### [WRITTEN TASKS]
1) In the fault status section, which FSR encoding is given for an imprecise external abort?
2) Pick up the fault status section after its final sentence and keep writing.

┌─ SELECTION

ARM1136JF-S and ARM1136J-S Technical Reference Manual: 6.10. Fault status and address

6.10. Fault status and address

The encodings for the Fault Status Register are shown in Table 6.13.

Table 6.13. Fault Status Register encoding

Priority	Sources		FSR[10,3:0]	Domain	FAR
Highest	Alignment		b00001	Invalid	Valid
	Cache maintenance^[a] operation fault		b00100	Invalid	Valid
	External abort on translation	First-level	b01100	Invalid	Valid
		Second-level	b01110	Valid	Valid
	Translation	Section	b00101	Invalid	Valid
		Page	b00111	Valid	Valid
	Access Flag fault^[b]	Section	b00011^[c]	Valid	Valid
		Page	b00110^[c]	Valid	Valid
	Domain	Section	b01001	Valid	Valid
		Page	b01011	Valid	Valid
	Permission	Section	b01101	Valid	Valid
		Page	b01111	Valid	Valid
	Precise External Abort		b01000	Valid	Valid
	Imprecise External Abort		b10110	Invalid	Invalid
Lowest	Debug event		b00010	Valid	Invalid
^[a]These aborts cannot be signaled with the IFSR because they do not occur on the instruction side. ^[b]These aborts can only occur if enabled by setting the AFE bit, bit[29], in the CP15 Control Register, see c1, Control Register. In addition, the AFE bit is only considered if the XP bit, bit[23], in the CP15 control register is set (ARMv6 mode). Access Flag Faults are only defined from the rev1 (r1p0) release of the ARM1136JF-S processor, and these FSR encodings are reserved in rev0 RTL releases. ^[c]Because of the limited encoding space for FSR encodings, the Access Flag fault encodings do not follow the Section/Page encoding pattern used for the other TLB-generated faults. However, the Access Flag fault encodings are consistent with the other TLB-generated faults in only using four bits (FSR[3:0]) for their encoding.

Note

All other Fault Status Register encodings are reserved.

└─
┌─ RECORD LIST

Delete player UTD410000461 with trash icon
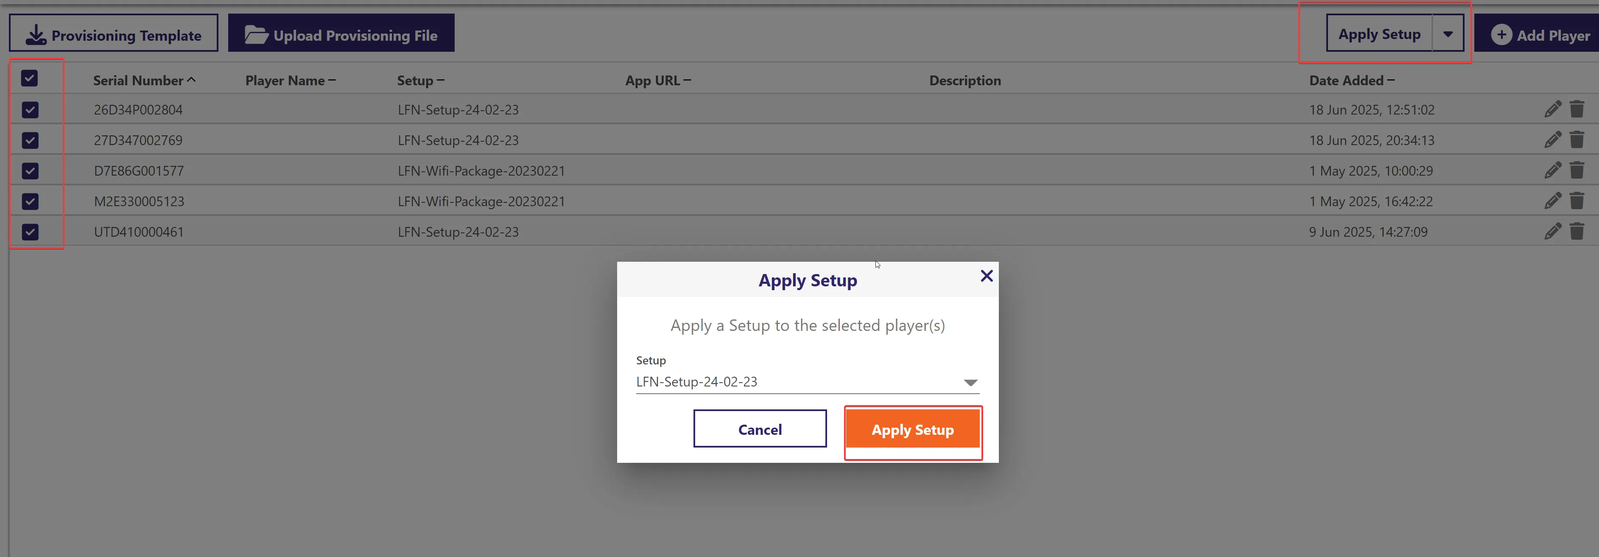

└─
┌─ RECORD LIST

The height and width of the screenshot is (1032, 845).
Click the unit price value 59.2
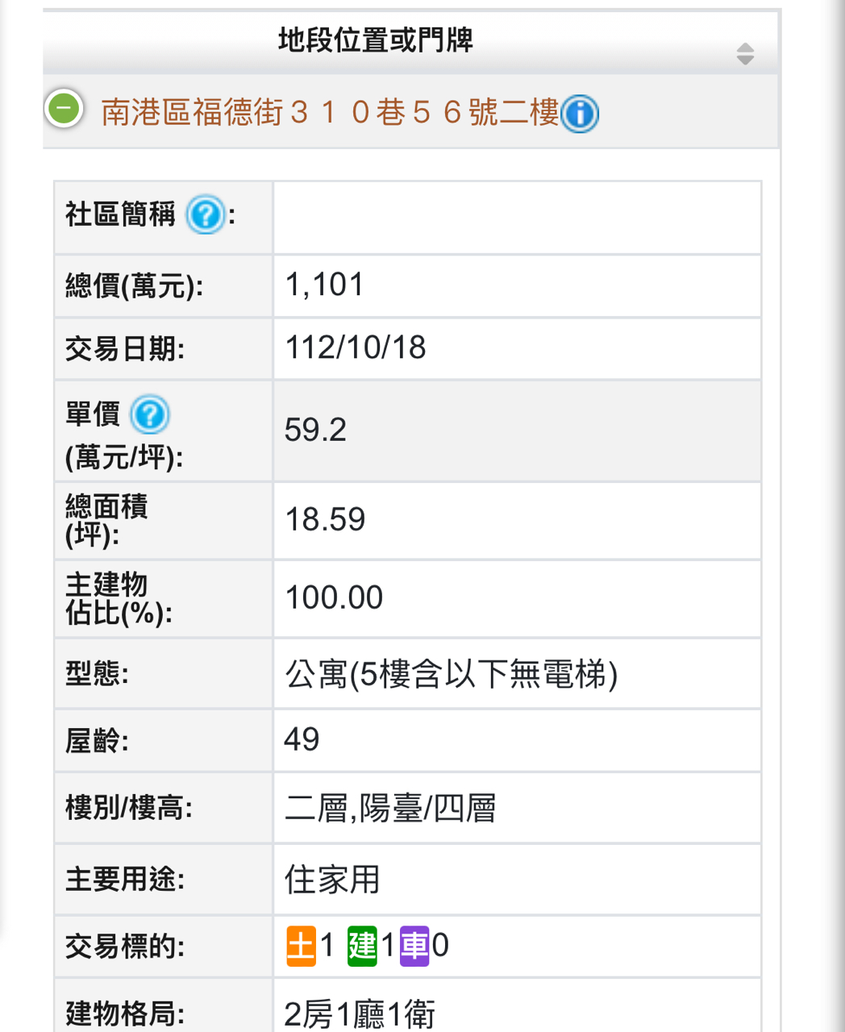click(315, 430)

└─

### [FINAL ANSWERS]
1) b10110

2)
The b00011 encoding has been used previously for the Alignment fault. This is very unlikely to cause a problem, because the ARM memory model has changed considerably since that use was deprecated.

If a translation abort occurs during a Data Cache maintenance operation by Virtual Address, then a Data Abort is taken and the DFSR indicates the reason. The FAR indicates the faulting address.

If a translation abort occurs during an Instruction cache maintenance operation by Virtual Address, then a Data Abort is taken, and an Instruction cache maintenance operation fault is indicated in the DFSR. The FAR indicates the faulting address.

Domain and fault address information is only available for data accesses. For instruction aborts R14 must be used to determine the faulting address. You can determine the domain information by performing a TLB lookup for the faulting address and extracting the domain field.

A summary of which abort vector is taken, and which of the Fault Status and Fault Address Registers are updated for each abort type is shown in Table 6.14.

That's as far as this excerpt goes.